Copy out all the records exactly.

++++ TASK DATA ++++

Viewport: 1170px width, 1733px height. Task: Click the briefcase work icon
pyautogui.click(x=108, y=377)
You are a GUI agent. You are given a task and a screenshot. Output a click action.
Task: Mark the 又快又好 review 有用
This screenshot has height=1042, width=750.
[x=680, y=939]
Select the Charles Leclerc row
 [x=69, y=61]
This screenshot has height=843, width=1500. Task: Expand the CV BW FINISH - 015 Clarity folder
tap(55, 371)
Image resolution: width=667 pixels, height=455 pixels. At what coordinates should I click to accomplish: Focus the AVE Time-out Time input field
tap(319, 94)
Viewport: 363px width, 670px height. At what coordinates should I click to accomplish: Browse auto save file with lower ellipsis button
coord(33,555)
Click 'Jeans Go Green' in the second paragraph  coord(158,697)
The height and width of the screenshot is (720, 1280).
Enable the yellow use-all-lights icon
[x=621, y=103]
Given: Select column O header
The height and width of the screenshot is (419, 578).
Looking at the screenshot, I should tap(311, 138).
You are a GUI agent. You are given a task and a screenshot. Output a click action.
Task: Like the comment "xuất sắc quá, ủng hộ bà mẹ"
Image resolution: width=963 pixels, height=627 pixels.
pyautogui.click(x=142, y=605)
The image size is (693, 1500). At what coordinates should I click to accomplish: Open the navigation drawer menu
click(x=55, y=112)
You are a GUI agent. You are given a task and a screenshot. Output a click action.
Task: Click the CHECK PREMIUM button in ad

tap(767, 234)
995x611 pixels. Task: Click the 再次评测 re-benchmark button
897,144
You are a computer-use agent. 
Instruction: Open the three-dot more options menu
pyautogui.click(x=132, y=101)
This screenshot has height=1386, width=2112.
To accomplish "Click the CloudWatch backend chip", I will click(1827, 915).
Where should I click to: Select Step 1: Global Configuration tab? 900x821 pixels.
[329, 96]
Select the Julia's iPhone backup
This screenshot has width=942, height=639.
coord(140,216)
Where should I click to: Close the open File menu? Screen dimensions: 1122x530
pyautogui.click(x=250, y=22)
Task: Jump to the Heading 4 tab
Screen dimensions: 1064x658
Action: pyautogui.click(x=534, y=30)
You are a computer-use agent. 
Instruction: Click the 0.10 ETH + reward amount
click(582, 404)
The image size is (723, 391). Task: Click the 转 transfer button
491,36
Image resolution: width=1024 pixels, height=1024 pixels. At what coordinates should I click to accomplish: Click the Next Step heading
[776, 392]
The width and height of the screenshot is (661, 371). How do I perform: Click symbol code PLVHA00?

++++

- _RESPONSE AREA_:
Viewport: 1170px width, 1733px height. Task: Click the briefcase work icon
pyautogui.click(x=108, y=377)
You are a GUI agent. You are given a task and a screenshot. Output a click action.
Task: Mark the 又快又好 review 有用
This screenshot has height=1042, width=750.
[x=680, y=939]
Select the Charles Leclerc row
 [x=69, y=61]
This screenshot has height=843, width=1500. Task: Expand the CV BW FINISH - 015 Clarity folder
tap(55, 371)
Image resolution: width=667 pixels, height=455 pixels. At what coordinates should I click to accomplish: Focus the AVE Time-out Time input field
tap(319, 94)
Viewport: 363px width, 670px height. At what coordinates should I click to accomplish: Browse auto save file with lower ellipsis button
coord(33,555)
Click 'Jeans Go Green' in the second paragraph  coord(158,697)
The height and width of the screenshot is (720, 1280).
Enable the yellow use-all-lights icon
[x=621, y=103]
Given: Select column O header
The height and width of the screenshot is (419, 578).
Looking at the screenshot, I should tap(311, 138).
You are a GUI agent. You are given a task and a screenshot. Output a click action.
Task: Like the comment "xuất sắc quá, ủng hộ bà mẹ"
Image resolution: width=963 pixels, height=627 pixels.
pyautogui.click(x=142, y=605)
The image size is (693, 1500). At what coordinates should I click to accomplish: Open the navigation drawer menu
click(x=55, y=112)
You are a GUI agent. You are given a task and a screenshot. Output a click action.
Task: Click the CHECK PREMIUM button in ad

tap(767, 234)
995x611 pixels. Task: Click the 再次评测 re-benchmark button
897,144
You are a computer-use agent. 
Instruction: Open the three-dot more options menu
pyautogui.click(x=132, y=101)
This screenshot has height=1386, width=2112.
To accomplish "Click the CloudWatch backend chip", I will click(1827, 915).
Where should I click to: Select Step 1: Global Configuration tab? 900x821 pixels.
[329, 96]
Select the Julia's iPhone backup
This screenshot has width=942, height=639.
coord(140,216)
Where should I click to: Close the open File menu? Screen dimensions: 1122x530
pyautogui.click(x=250, y=22)
Task: Jump to the Heading 4 tab
Screen dimensions: 1064x658
Action: pyautogui.click(x=534, y=30)
You are a computer-use agent. 
Instruction: Click the 0.10 ETH + reward amount
click(582, 404)
The image size is (723, 391). Task: Click the 转 transfer button
491,36
Image resolution: width=1024 pixels, height=1024 pixels. At what coordinates should I click to accomplish: Click the Next Step heading
[776, 392]
The width and height of the screenshot is (661, 371). How do I perform: Click symbol code PLVHA00?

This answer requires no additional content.